Park Duk-Woo, Lee Cheol Whan, Yun Sung-Cheol, Kim Young-Hak, Hong Myeong-Ki, Kim Jae-Joong, Park Seong-Wook, Park Seung-Jung
Department of Medicine, Division of Epidemiology, University of Ulsan College of Medicine, Asan Medical Center, Poongnap-dong, Songpa-gu, Seoul, South Korea.
Heart. 2007 Sep;93(9):1087-92. doi: 10.1136/hrt.2006.099762. Epub 2007 Feb 19.
To determine the association of preprocedural C reactive protein (CRP) levels with angiographic restenosis and adverse clinical events after drug-eluting stent (DES) implantation.
A prospective cohort analysis of preprocedural CRP levels as a predictor of serious ischaemic complications or binary restenosis in patients treated with DES.
Tertiary referral centre.
1650 consecutive patients who underwent successful DES implantation. Patients were grouped into tertiles according to preprocedural CRP values for data analysis.
Successful DES implantation.
The primary end point was a major coronary event, defined as cardiac death or Q-wave myocardial infarction.
Baseline clinical and angiographic characteristics were similar between the tertile groups, except that more patients had multivessel disease and acute coronary syndrome with increasing tertiles of CRP levels. At 1-year follow-up, a primary end point occurred in 4 (0.7%) patients of the lowest tertile, in 3 (0.5%) patients of the middle tertile and in 16 (2.9%) patients of the highest tertile (p = 0.003). In multivariate analysis, the highest tertile of CRP levels was an independent predictor of a major coronary event (HR 4.68, 95% CI 1.91 to 11.44, tertile III vs tertiles I and II, p = 0.001). However, restenosis rates were similar in all three groups (9.1% vs 11.4% vs 11.6%, respectively, p = 0.3).

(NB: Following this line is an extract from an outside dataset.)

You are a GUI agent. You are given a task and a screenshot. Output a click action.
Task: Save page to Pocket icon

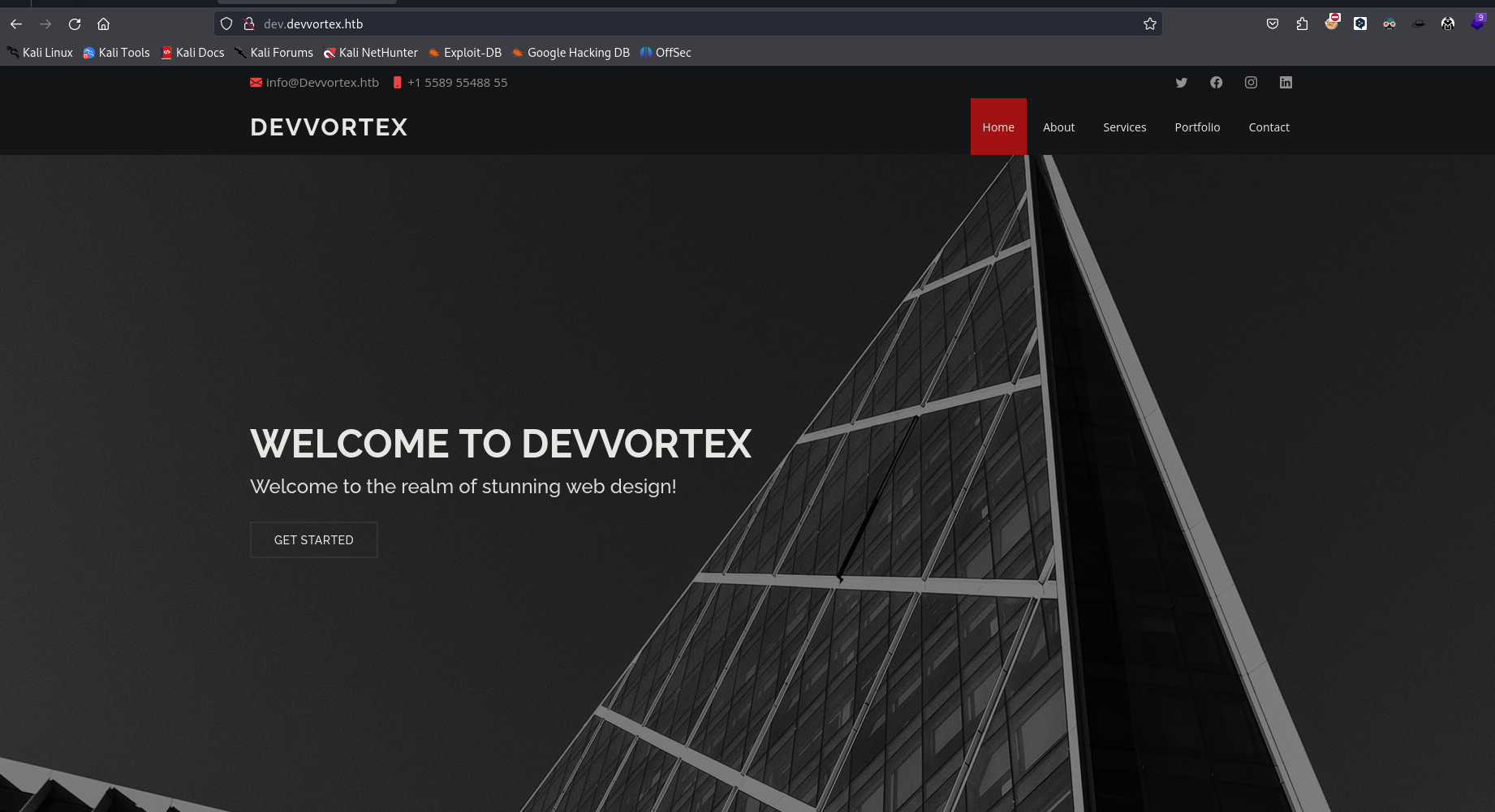(1273, 24)
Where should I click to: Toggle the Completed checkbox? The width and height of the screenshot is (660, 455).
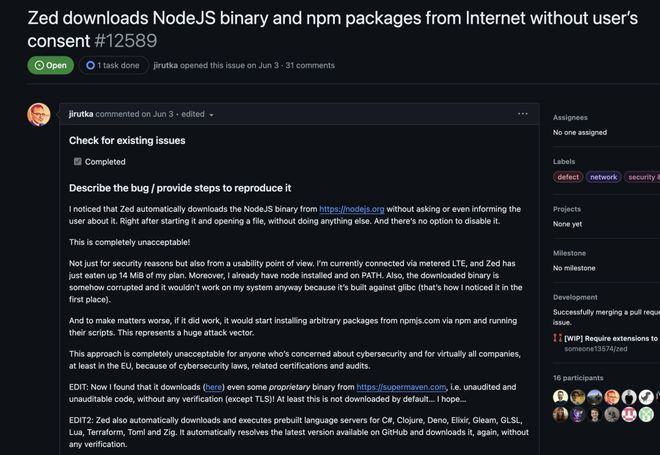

Preprocedural CRP levels are significantly associated with major coronary events after DES implantation. However, preprocedural CRP levels do not predict subsequent restenosis. Baseline CRP levels may be useful to guide adjunctive management for preventing serious ischaemic events in patients undergoing DES implantation.
确定药物洗脱支架(DES)植入术前C反应蛋白(CRP)水平与血管造影再狭窄及不良临床事件之间的关联。
对DES治疗患者术前CRP水平作为严重缺血性并发症或二元再狭窄预测指标进行前瞻性队列分析。
三级转诊中心。
1650例连续成功接受DES植入的患者。根据术前CRP值将患者分为三分位数组进行数据分析。
成功植入DES。
主要终点为主要冠状动脉事件,定义为心源性死亡或Q波心肌梗死。
三分位数组间基线临床和血管造影特征相似,但随着CRP水平三分位数升高,多支血管病变和急性冠状动脉综合征患者增多。在1年随访时,最低三分位数组4例(0.7%)患者、中间三分位数组3例(0.5%)患者和最高三分位数组16例(2.9%)患者发生主要终点事件(p = 0.003)。多因素分析中,CRP水平最高三分位数是主要冠状动脉事件的独立预测指标(风险比4.68,95%可信区间1.91至11.44,三分位数III与三分位数I和II相比,p = 0.001)。然而,三组再狭窄率相似(分别为9.1%、11.4%和11.6%,p = 0.3)。
DES植入术前CRP水平与主要冠状动脉事件显著相关。然而,术前CRP水平不能预测随后的再狭窄。基线CRP水平可能有助于指导辅助治疗,以预防接受DES植入患者的严重缺血事件。